== Supplied material ==

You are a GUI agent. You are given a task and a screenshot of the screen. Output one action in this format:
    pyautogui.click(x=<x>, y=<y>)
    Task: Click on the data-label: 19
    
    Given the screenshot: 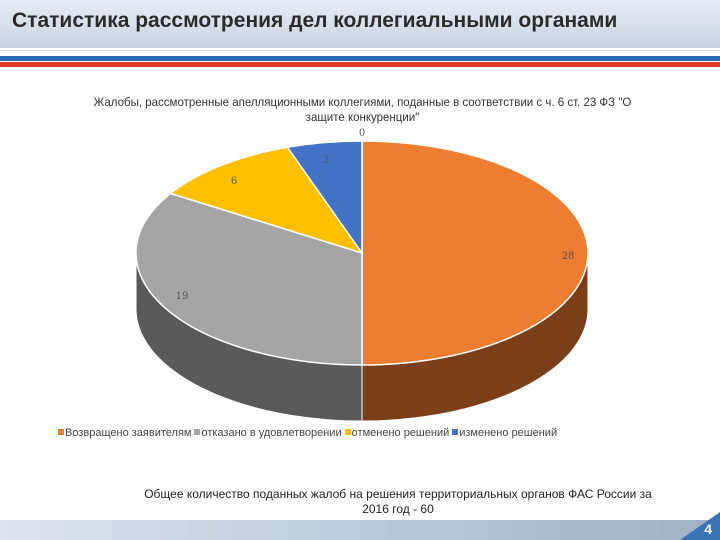 What is the action you would take?
    pyautogui.click(x=182, y=296)
    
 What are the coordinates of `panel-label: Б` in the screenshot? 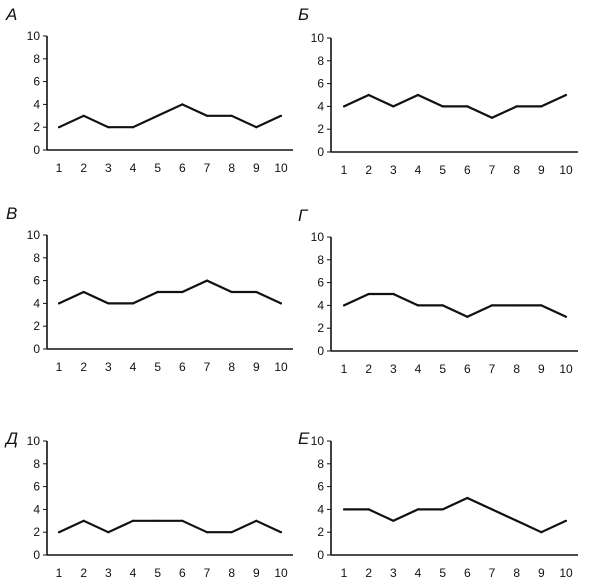 It's located at (304, 14).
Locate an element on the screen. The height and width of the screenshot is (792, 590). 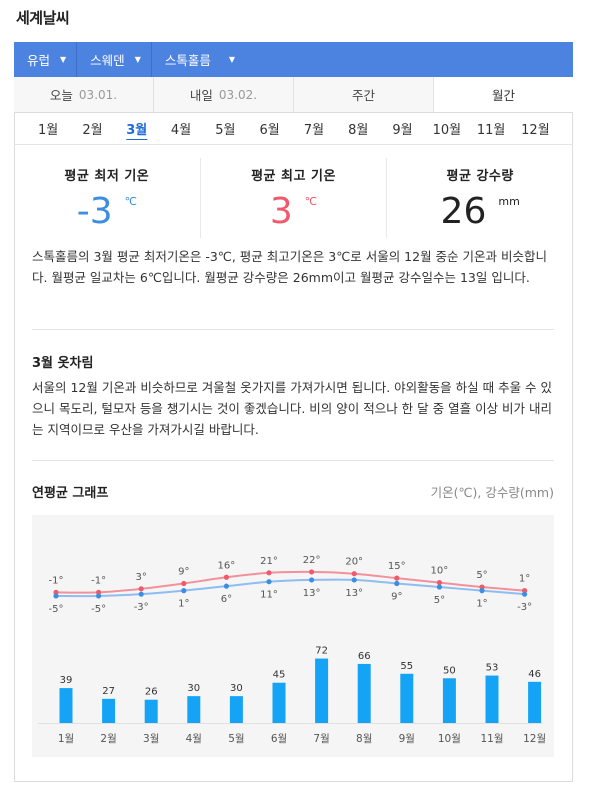
breadcrumb-city: 스톡홀름 ▼ is located at coordinates (198, 60).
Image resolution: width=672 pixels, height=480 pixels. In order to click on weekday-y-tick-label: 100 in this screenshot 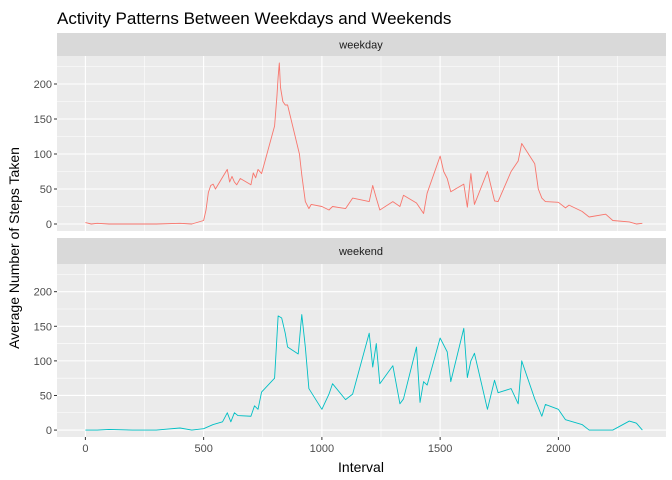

===

• **Task prompt**
Rewrite the lines from the one with "Locate an element" through the last line, swapping "screenshot" for "image" and changing nothing else. Omit the pictures.

• **Response to the task**
Locate an element on the screen. The height and width of the image is (792, 590). 
breadcrumb-city: 스톡홀름 ▼ is located at coordinates (198, 60).
Image resolution: width=672 pixels, height=480 pixels. In order to click on weekday-y-tick-label: 100 in this image 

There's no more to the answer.